◆ What you will do: The records below are to be reproduced exactly, with every picture left out.

◆ Dataset:
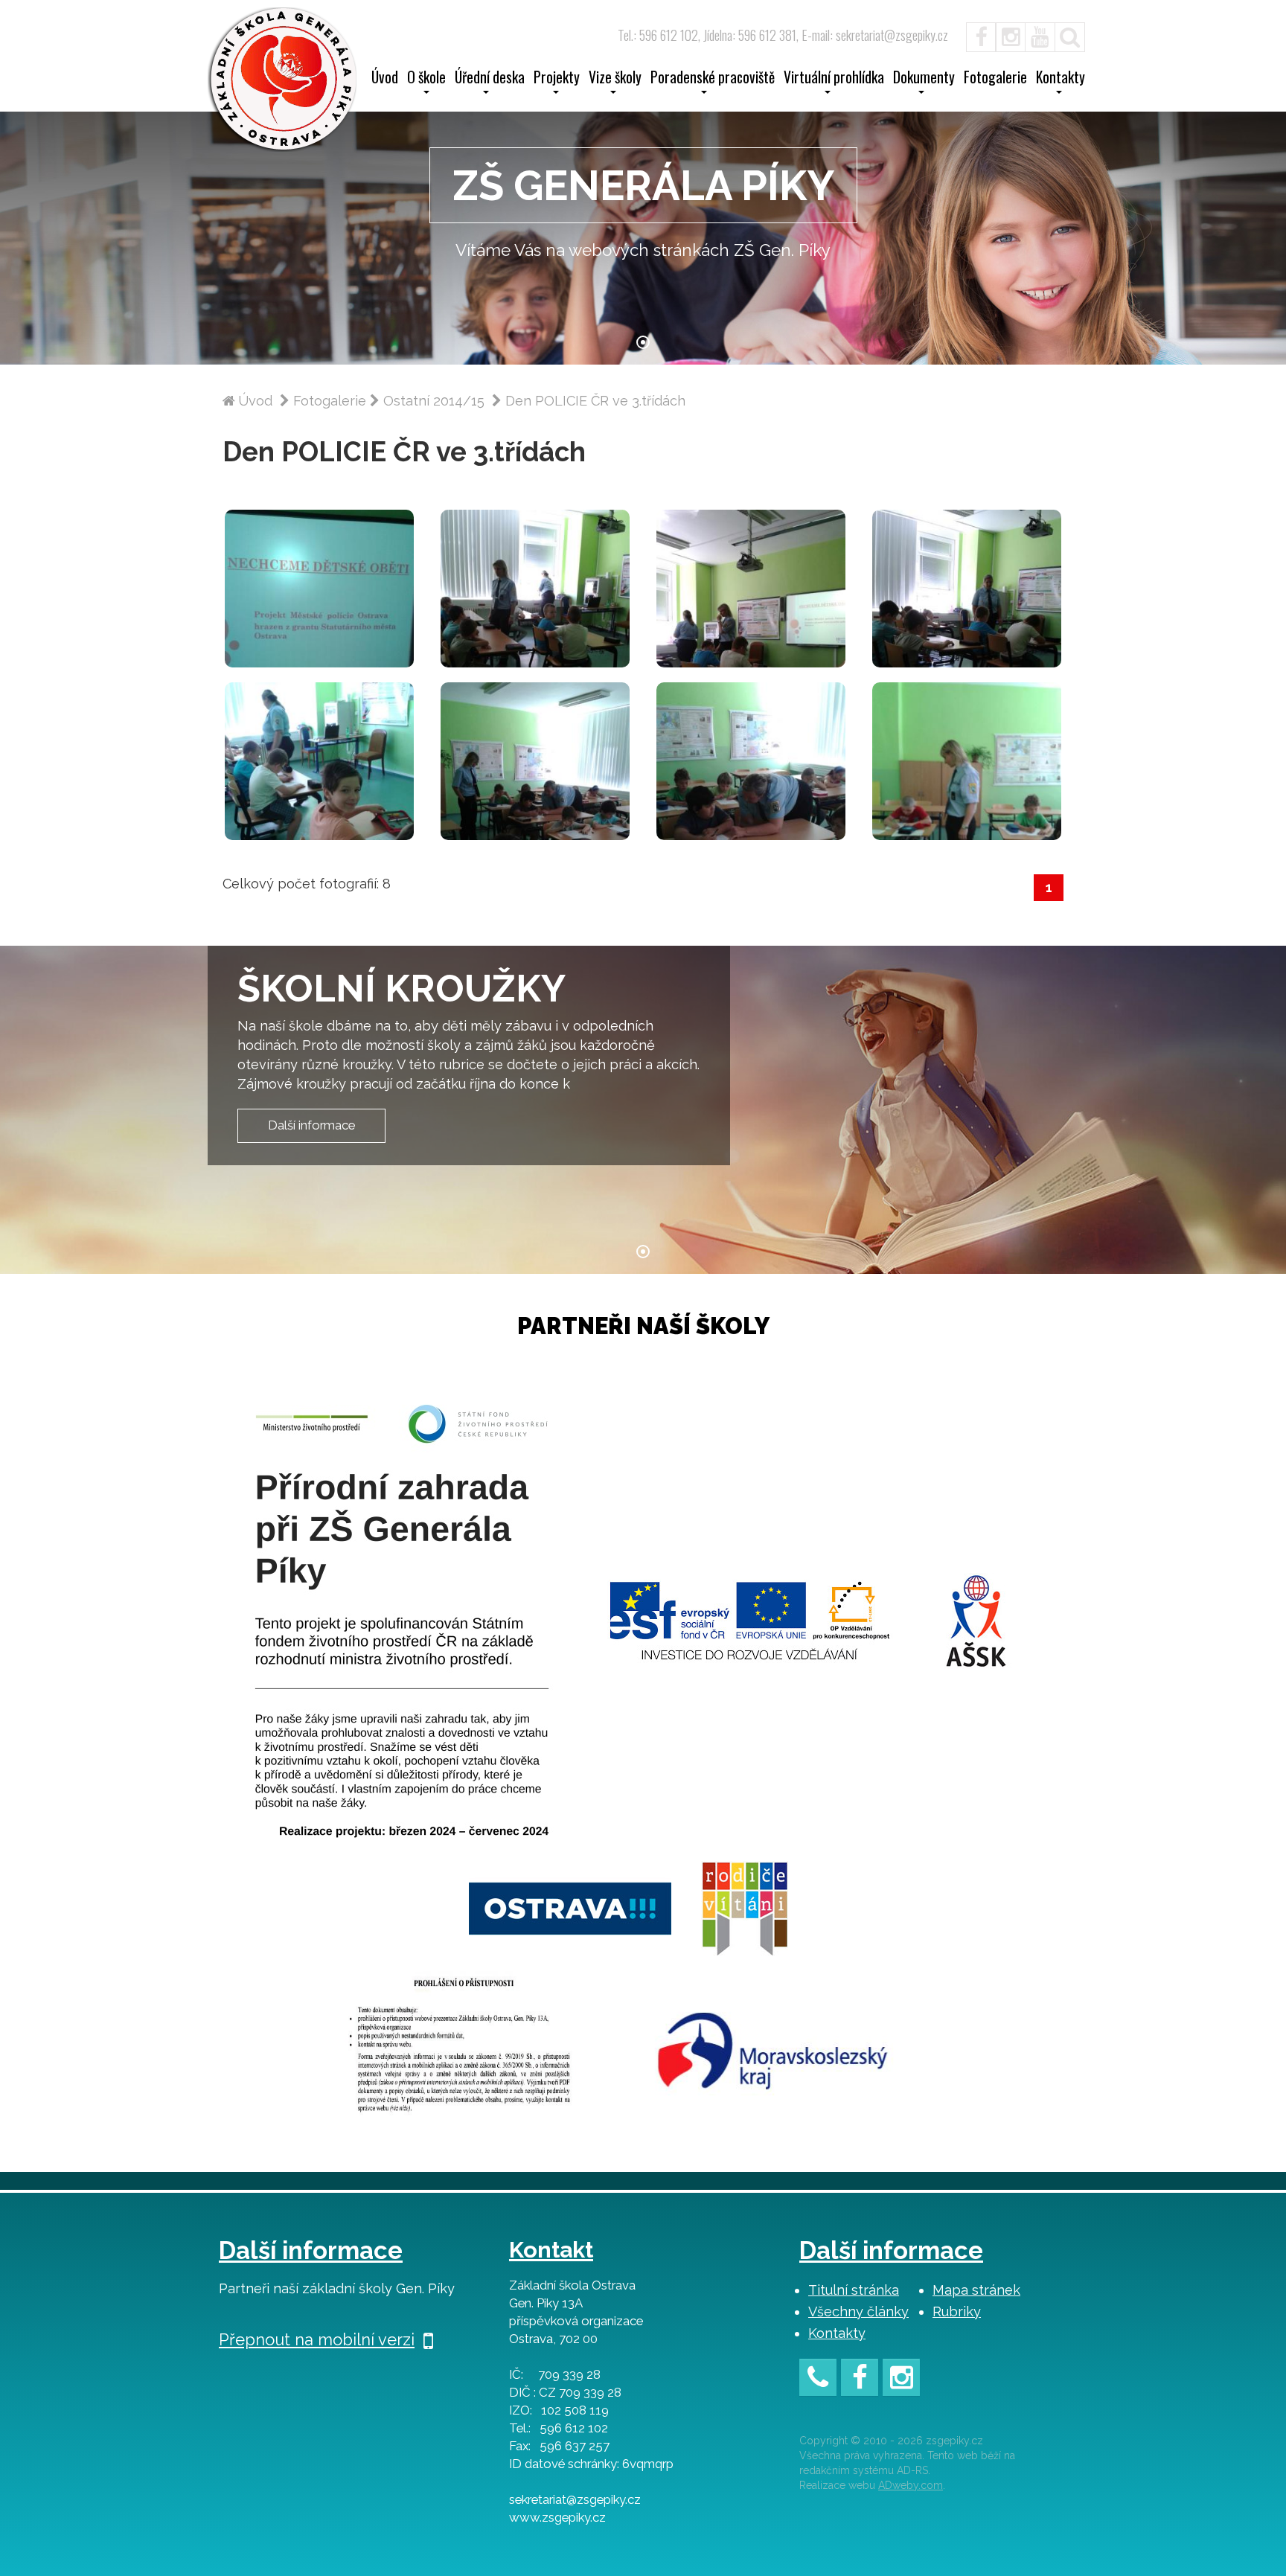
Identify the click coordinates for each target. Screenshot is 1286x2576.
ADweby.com (910, 2485)
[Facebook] (973, 35)
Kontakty (837, 2333)
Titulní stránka (853, 2290)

◆ Exercise answer:
Identify the click coordinates for each target. Screenshot is 1286x2576.
ADweby.com (910, 2485)
[Facebook] (973, 35)
Kontakty (837, 2333)
Titulní stránka (853, 2290)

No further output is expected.